(Work order)
Look for the word "will" in the entries and copy every line where it shows up.

Stored items:
■ ■ ■ ■

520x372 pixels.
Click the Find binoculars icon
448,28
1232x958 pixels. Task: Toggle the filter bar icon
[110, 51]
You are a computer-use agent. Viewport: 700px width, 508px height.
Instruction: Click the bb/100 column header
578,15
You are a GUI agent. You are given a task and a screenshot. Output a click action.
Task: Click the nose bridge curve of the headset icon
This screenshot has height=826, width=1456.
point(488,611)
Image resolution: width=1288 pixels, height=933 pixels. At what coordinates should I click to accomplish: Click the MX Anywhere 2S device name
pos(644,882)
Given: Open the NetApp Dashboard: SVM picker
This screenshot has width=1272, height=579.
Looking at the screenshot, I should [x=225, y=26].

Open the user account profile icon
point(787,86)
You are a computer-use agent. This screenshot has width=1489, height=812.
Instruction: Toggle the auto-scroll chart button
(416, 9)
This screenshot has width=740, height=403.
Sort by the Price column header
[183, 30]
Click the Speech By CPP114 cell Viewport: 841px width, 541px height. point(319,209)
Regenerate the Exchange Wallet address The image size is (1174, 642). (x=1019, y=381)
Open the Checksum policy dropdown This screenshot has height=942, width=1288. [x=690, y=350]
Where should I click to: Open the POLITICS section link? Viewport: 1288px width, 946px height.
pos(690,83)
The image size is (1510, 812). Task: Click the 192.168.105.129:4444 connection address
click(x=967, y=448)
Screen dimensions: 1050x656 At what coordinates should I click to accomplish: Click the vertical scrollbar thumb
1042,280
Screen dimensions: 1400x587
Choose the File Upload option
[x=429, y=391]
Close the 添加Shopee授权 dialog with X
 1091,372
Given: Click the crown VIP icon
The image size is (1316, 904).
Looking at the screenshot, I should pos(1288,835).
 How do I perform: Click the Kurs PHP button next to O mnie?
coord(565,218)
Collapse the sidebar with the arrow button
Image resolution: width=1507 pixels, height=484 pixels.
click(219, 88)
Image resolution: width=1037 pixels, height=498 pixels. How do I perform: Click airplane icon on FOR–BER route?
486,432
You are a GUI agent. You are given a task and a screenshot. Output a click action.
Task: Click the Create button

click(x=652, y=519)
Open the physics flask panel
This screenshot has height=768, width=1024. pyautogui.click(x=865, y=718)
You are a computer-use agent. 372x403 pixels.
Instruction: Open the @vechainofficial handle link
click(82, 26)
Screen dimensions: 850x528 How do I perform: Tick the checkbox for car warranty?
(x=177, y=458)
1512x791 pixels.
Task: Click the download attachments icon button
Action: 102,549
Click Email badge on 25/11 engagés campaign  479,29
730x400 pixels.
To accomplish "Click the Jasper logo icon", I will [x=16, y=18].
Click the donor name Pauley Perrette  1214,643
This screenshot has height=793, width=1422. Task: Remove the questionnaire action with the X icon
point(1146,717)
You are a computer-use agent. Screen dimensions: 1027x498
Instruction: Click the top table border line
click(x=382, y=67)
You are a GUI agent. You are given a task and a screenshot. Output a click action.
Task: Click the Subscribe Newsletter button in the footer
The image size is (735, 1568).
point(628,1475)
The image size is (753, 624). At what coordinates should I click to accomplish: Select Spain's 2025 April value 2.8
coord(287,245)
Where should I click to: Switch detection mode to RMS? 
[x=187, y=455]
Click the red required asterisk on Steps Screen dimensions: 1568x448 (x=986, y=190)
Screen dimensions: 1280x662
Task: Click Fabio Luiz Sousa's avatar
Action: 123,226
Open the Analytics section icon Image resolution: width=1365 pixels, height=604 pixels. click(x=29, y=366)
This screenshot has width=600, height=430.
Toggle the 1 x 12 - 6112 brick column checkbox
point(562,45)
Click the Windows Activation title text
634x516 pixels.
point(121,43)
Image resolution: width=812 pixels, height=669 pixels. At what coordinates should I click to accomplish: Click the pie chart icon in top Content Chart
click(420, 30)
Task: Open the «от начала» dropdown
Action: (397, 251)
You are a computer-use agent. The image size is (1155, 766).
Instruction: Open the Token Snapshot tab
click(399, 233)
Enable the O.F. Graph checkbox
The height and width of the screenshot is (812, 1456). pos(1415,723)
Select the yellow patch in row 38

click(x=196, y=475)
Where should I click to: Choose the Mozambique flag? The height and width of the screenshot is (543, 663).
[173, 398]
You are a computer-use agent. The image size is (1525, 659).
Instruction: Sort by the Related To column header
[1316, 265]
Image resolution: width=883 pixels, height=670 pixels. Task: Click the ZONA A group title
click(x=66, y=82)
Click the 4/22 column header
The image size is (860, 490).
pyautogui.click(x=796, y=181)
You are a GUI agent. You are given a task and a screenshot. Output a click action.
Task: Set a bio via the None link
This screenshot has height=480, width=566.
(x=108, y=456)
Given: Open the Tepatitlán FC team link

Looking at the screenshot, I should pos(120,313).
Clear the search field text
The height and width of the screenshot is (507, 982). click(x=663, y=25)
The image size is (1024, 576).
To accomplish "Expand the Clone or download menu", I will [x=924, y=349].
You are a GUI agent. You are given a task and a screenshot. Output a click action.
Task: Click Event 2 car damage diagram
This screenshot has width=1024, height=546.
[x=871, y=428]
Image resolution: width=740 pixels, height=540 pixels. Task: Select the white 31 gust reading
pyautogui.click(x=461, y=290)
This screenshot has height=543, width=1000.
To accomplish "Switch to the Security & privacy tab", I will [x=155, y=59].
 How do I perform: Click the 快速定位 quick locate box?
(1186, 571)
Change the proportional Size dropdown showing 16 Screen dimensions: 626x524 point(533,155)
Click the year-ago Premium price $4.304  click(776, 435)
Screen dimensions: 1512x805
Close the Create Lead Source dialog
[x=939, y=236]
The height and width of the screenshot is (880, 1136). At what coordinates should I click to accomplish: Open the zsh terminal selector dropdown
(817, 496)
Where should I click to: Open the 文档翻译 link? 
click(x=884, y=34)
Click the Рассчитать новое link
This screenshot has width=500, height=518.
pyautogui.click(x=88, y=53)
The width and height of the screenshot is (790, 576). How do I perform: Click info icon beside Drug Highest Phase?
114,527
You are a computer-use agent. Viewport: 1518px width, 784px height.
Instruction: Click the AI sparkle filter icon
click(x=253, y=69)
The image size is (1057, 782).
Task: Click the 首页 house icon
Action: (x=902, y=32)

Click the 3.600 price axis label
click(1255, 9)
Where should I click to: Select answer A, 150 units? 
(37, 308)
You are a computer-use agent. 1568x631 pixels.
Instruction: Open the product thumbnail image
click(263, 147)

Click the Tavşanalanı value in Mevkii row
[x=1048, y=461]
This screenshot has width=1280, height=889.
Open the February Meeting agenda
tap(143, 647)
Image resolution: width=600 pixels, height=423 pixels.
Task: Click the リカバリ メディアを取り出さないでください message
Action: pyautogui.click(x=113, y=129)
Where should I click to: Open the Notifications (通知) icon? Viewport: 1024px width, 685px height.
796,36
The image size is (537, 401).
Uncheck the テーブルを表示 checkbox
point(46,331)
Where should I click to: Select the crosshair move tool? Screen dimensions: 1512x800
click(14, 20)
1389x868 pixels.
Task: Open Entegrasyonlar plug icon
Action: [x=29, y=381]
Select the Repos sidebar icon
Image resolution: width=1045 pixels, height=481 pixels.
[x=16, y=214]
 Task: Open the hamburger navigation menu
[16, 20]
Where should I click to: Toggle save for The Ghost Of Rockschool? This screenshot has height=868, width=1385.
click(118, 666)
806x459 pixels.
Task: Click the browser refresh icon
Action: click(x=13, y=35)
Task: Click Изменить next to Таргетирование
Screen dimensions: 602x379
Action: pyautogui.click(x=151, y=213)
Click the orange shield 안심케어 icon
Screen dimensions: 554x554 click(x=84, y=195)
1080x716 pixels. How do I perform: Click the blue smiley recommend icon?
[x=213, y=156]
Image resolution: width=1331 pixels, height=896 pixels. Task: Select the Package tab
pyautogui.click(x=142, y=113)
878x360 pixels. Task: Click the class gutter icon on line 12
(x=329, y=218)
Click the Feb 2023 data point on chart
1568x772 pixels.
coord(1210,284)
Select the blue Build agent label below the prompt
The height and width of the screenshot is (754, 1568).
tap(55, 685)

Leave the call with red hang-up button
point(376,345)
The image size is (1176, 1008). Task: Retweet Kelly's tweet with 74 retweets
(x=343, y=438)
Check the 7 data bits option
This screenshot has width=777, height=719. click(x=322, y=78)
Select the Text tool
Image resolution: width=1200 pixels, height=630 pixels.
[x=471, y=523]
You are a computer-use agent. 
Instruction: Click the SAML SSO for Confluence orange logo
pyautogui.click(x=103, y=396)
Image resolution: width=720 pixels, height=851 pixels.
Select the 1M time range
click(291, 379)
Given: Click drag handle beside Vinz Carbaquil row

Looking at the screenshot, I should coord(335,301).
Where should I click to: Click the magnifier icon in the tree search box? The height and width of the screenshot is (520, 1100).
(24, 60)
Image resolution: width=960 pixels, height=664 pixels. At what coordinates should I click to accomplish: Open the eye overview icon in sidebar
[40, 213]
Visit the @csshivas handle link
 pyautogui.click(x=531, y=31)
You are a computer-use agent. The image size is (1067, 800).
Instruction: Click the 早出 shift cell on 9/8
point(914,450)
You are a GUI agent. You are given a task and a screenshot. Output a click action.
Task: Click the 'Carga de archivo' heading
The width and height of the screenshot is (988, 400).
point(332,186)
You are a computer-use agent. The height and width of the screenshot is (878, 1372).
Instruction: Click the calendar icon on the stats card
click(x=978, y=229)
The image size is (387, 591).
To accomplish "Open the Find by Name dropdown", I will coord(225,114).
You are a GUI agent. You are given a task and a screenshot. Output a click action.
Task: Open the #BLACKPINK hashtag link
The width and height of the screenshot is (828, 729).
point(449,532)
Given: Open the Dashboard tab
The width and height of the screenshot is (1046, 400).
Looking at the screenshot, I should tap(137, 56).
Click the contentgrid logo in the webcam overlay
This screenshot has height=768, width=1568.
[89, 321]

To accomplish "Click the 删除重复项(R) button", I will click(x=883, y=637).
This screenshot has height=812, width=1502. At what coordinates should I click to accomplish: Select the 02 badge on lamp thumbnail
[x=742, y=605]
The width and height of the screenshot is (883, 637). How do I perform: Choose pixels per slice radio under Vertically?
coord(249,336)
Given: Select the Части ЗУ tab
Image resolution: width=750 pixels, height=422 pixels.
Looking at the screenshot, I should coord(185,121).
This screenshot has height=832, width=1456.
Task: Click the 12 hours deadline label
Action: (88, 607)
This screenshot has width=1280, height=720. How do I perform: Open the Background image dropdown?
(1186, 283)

■ ■ ■ ■

(Expected answer)
To accomplish "Click the Jasper logo icon", I will [x=16, y=18].
To accomplish "Expand the Clone or download menu", I will [x=924, y=349].
To accomplish "Switch to the Security & privacy tab", I will [x=155, y=59].
To accomplish "Open the Find by Name dropdown", I will coord(225,114).
To accomplish "Click the 删除重复项(R) button", I will click(x=883, y=637).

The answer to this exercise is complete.